Mathematics Asked by Lucozade on December 5, 2020
In principal component analysis (PCA), one can choose either the covariance matrix or the correlation matrix to find the components. These give different results because, I suspect, the eigenvectors between both matrices are not equal. (Mathematically) similar matrices have the same eigenvalues, but not necessarily the same eigenvectors.
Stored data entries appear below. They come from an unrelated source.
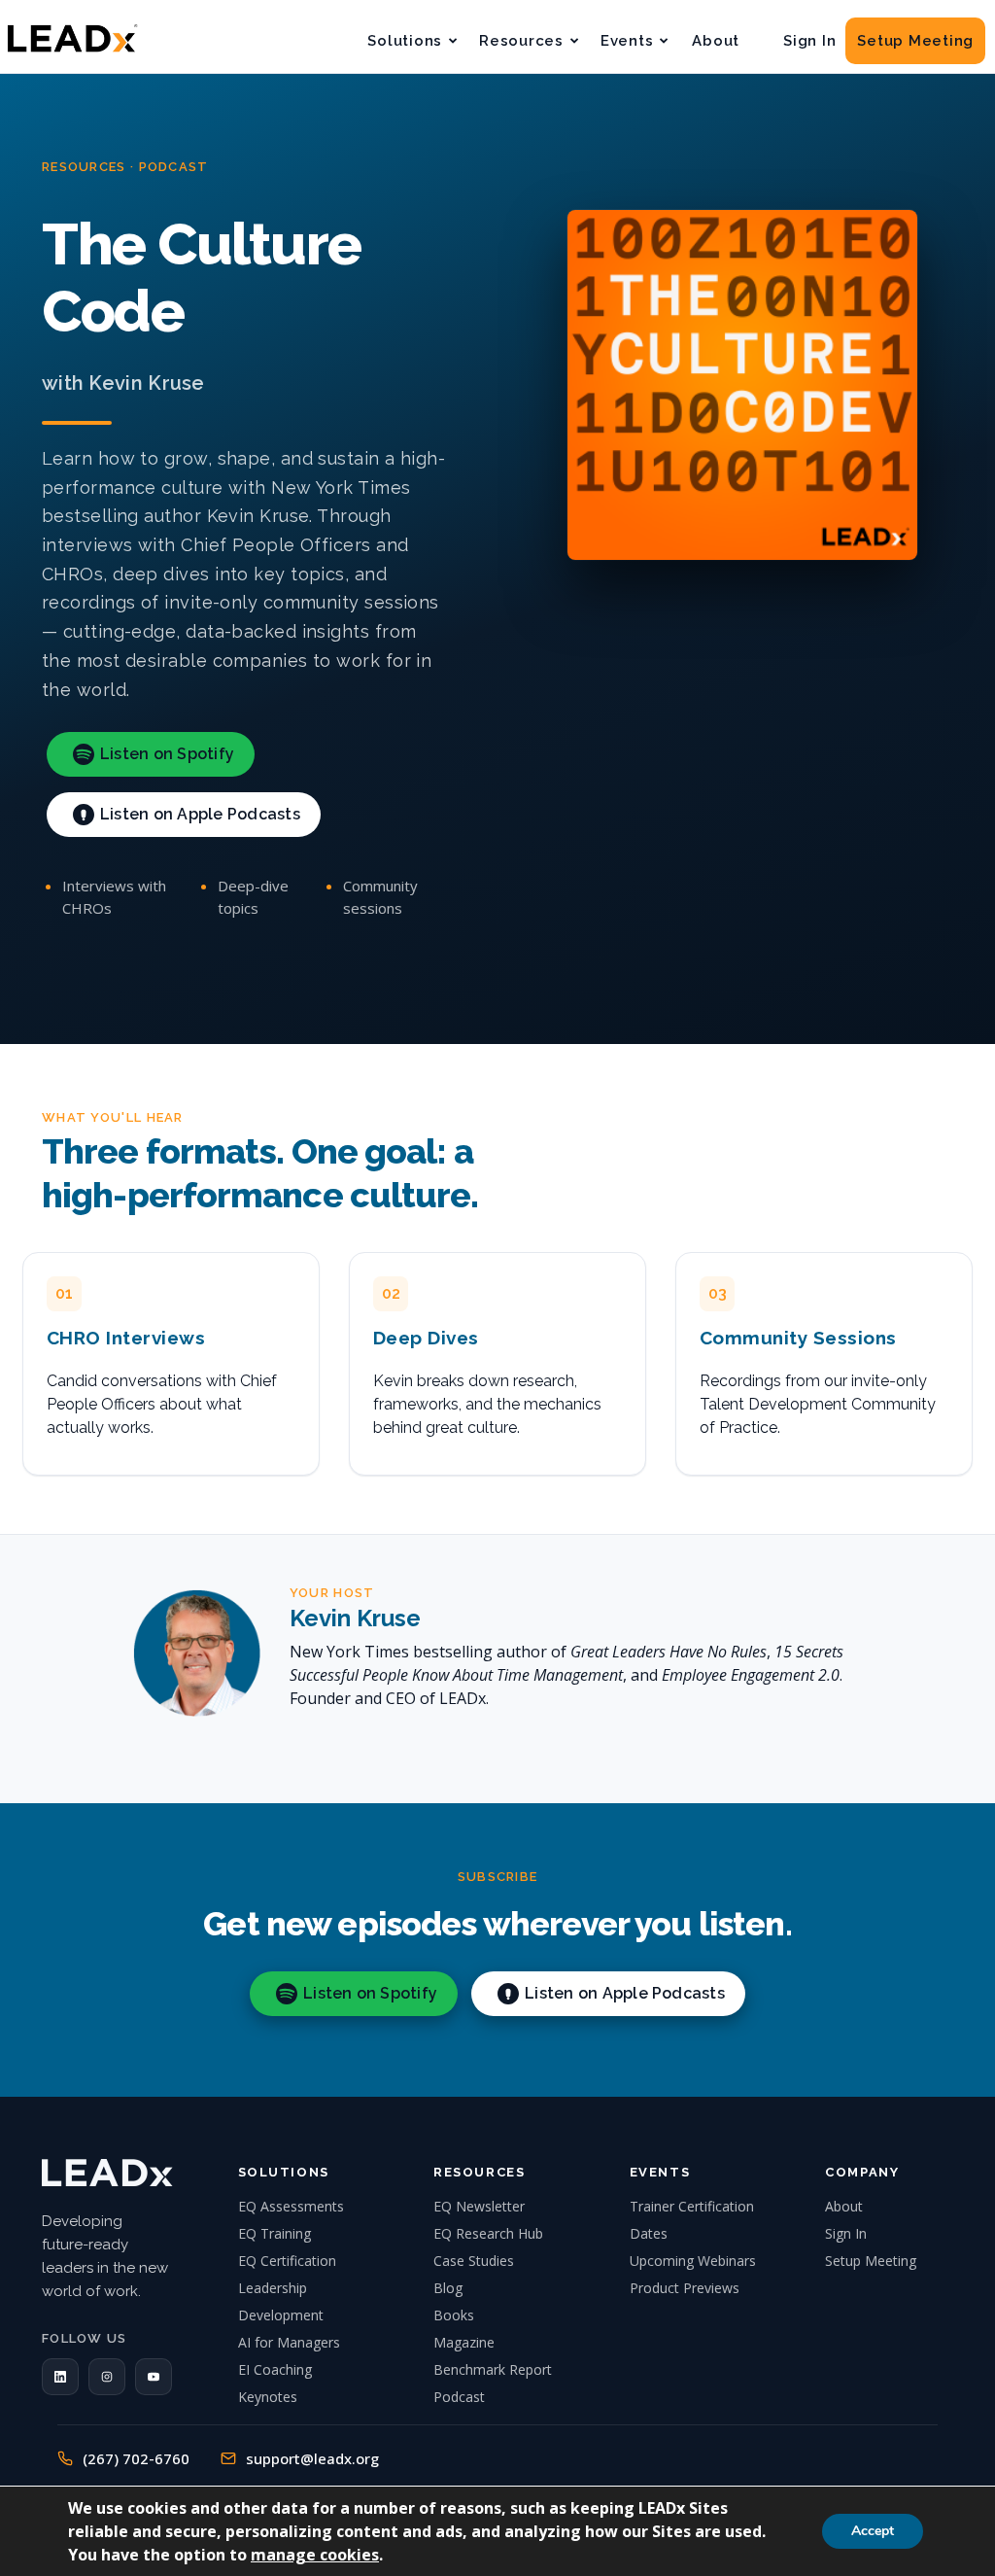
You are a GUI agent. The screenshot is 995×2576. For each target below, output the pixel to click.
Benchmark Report (492, 2369)
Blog (448, 2288)
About (715, 41)
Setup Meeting (915, 41)
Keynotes (267, 2396)
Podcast (459, 2396)
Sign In (809, 41)
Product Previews (684, 2288)
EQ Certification (287, 2260)
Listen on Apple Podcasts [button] (200, 814)
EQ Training (274, 2233)
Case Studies (473, 2260)
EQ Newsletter (479, 2206)
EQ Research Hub (488, 2233)
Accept (872, 2531)
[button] (60, 2376)
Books (453, 2315)
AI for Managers (289, 2342)
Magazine (464, 2342)
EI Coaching (275, 2369)
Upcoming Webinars (693, 2260)
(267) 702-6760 (136, 2458)
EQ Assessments (291, 2206)
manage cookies (315, 2554)
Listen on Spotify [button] (167, 754)
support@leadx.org (312, 2458)
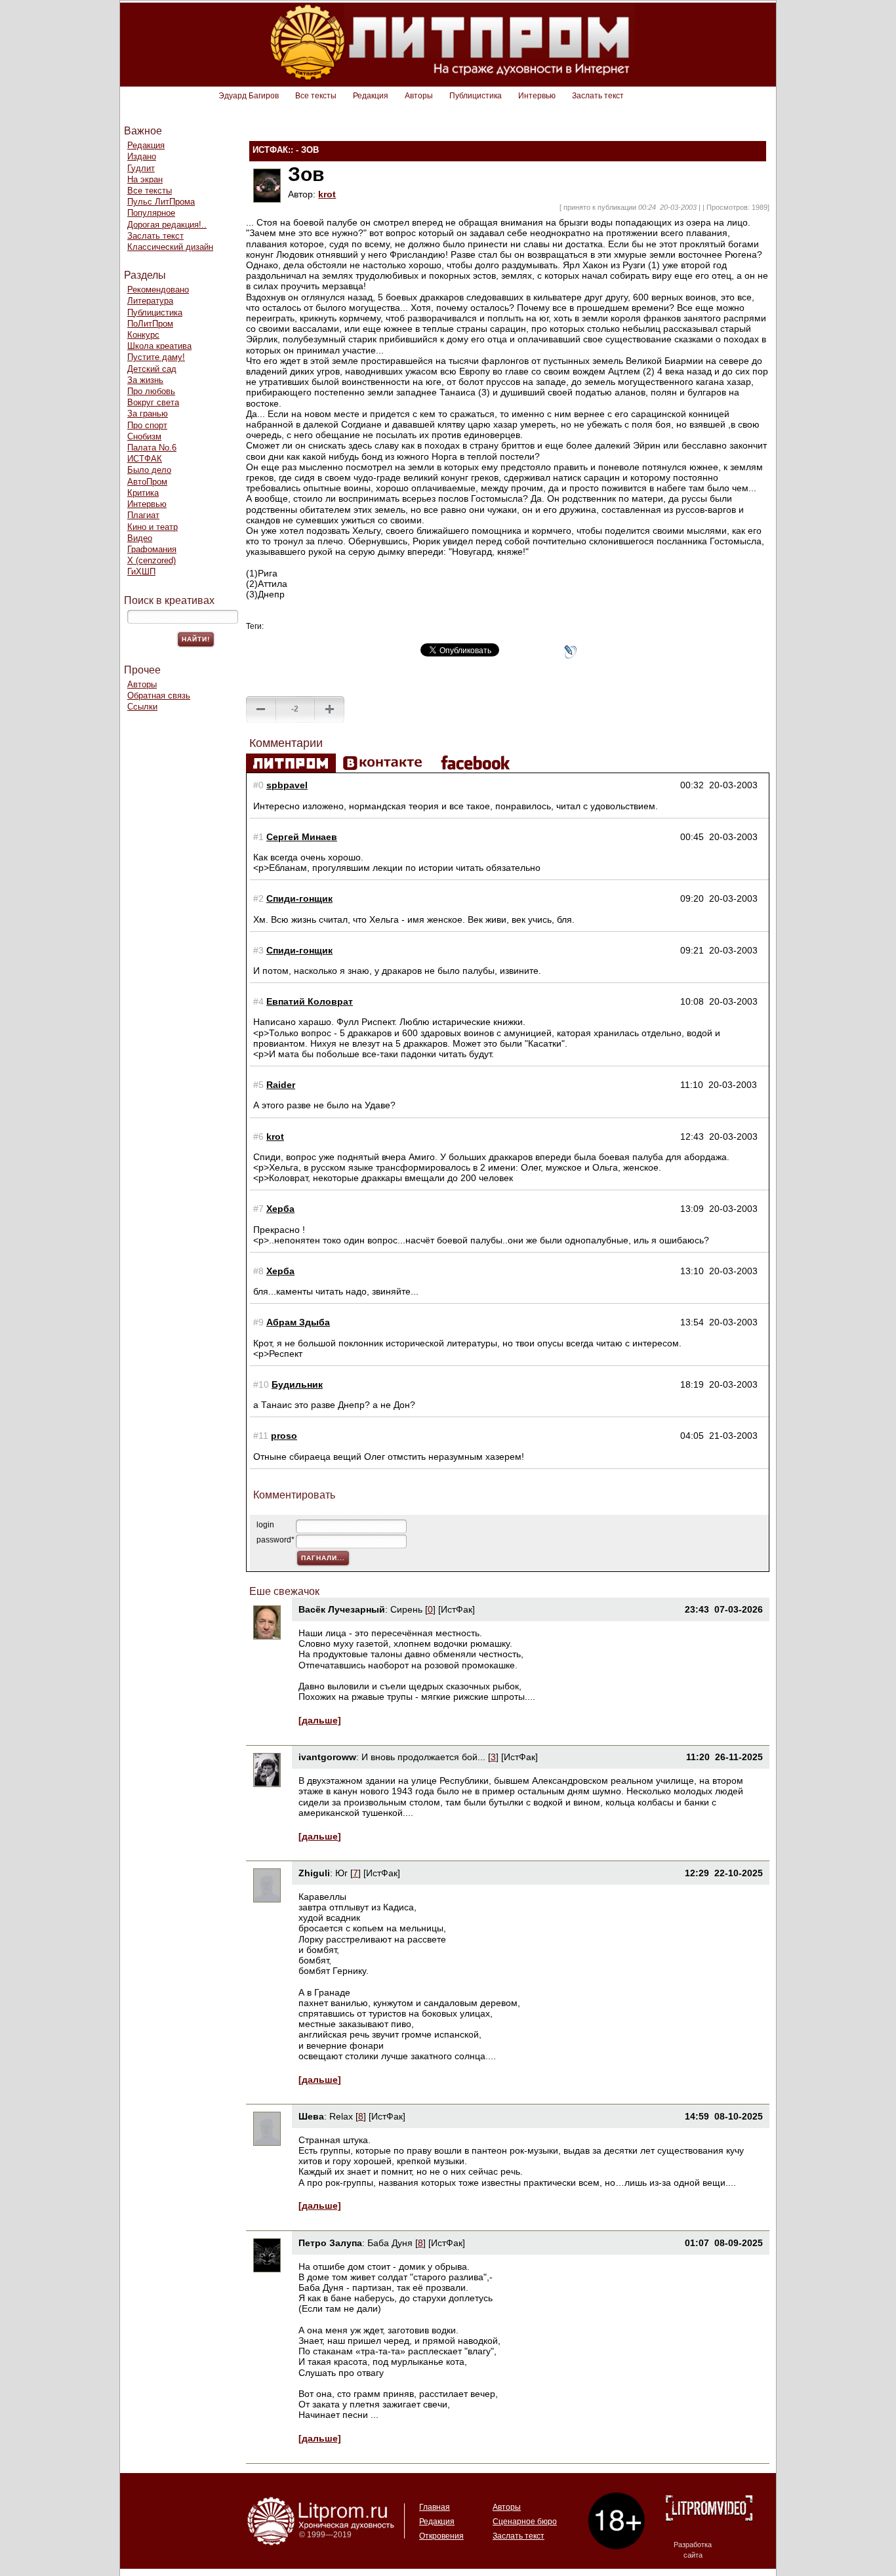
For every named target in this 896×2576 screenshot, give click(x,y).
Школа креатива (159, 346)
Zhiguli (314, 1873)
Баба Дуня (390, 2243)
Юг (341, 1873)
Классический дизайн (170, 247)
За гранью (147, 413)
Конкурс (143, 335)
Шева (311, 2116)
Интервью (537, 95)
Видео (139, 538)
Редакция (370, 95)
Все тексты (315, 95)
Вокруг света (153, 402)
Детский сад (151, 369)
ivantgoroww (327, 1757)
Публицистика (475, 95)
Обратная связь (158, 695)
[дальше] (319, 1720)
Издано (141, 156)
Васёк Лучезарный (341, 1609)
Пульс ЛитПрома (161, 202)
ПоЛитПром (150, 324)
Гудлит (141, 168)
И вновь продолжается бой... (423, 1757)
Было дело (149, 470)
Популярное (151, 213)
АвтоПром (147, 482)
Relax (341, 2116)
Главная (434, 2507)
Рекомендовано (158, 289)
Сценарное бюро (525, 2521)
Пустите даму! (156, 357)
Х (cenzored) (151, 560)
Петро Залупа (330, 2243)
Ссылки (142, 707)
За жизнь (145, 380)
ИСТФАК (144, 459)
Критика (143, 493)
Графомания (151, 549)
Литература (150, 301)
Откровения (441, 2536)
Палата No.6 (151, 448)
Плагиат (143, 515)
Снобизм (144, 436)
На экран (145, 179)
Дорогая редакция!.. (167, 225)
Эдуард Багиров (248, 95)
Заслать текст (598, 95)
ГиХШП (141, 571)
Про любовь (151, 391)
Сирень (406, 1609)
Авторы (419, 95)
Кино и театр (152, 527)
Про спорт (147, 425)
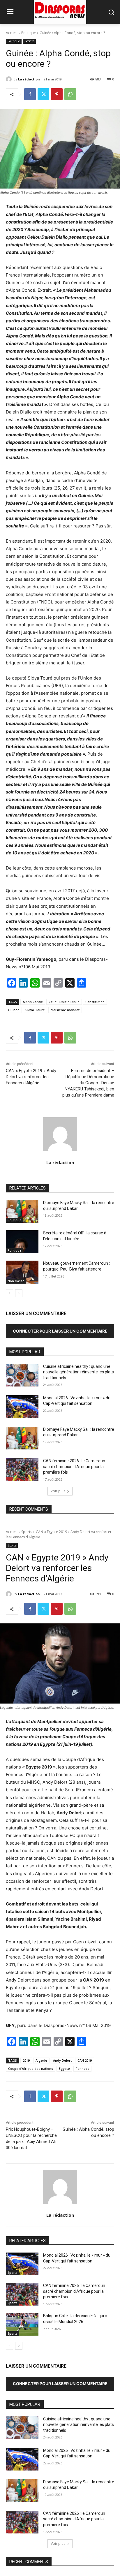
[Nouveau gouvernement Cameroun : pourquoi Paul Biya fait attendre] (22, 1272)
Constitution (95, 1002)
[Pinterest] (57, 94)
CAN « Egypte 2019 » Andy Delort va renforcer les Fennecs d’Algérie (31, 1076)
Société (29, 41)
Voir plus (58, 1490)
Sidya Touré (35, 1010)
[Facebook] (30, 94)
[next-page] (18, 1293)
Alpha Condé (33, 1002)
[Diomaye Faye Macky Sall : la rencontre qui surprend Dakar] (22, 1211)
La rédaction (29, 79)
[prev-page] (9, 1293)
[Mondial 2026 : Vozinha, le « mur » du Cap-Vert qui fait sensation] (22, 1406)
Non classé (16, 1281)
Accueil (11, 32)
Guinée (14, 1010)
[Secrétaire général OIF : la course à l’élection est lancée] (22, 1241)
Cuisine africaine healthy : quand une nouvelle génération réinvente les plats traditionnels (78, 1372)
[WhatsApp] (70, 94)
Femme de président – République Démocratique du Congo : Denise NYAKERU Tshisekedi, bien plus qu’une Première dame (88, 1083)
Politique (28, 32)
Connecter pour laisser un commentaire (60, 1331)
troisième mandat (65, 1010)
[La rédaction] (9, 79)
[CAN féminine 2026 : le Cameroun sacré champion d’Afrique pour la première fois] (22, 1469)
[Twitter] (43, 94)
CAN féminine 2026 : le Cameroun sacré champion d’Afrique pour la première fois (74, 1466)
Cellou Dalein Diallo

Several questions: (1) Why this difference? (2) Does PCA make sense, if you can get two different answers? (3) Which of the two methods is ‘best’? (4) Since PCA operates on standardized (not) raw data in both cases, i.e., scaled by their standard deviation, does it make sense to use the results to draw conclusions about the dominance of variation for the actual, unstandardized data?
The problem with not standardizing, i.e. with not scaling the variables by their standard deviation, is that if, for example, one variable is measured in centimeters and another in dollars, then changing centimeters to meters can actually change the eigenvectors, so an arbitrary choice of units can alter the results. Hence I'd use the correlation matrix.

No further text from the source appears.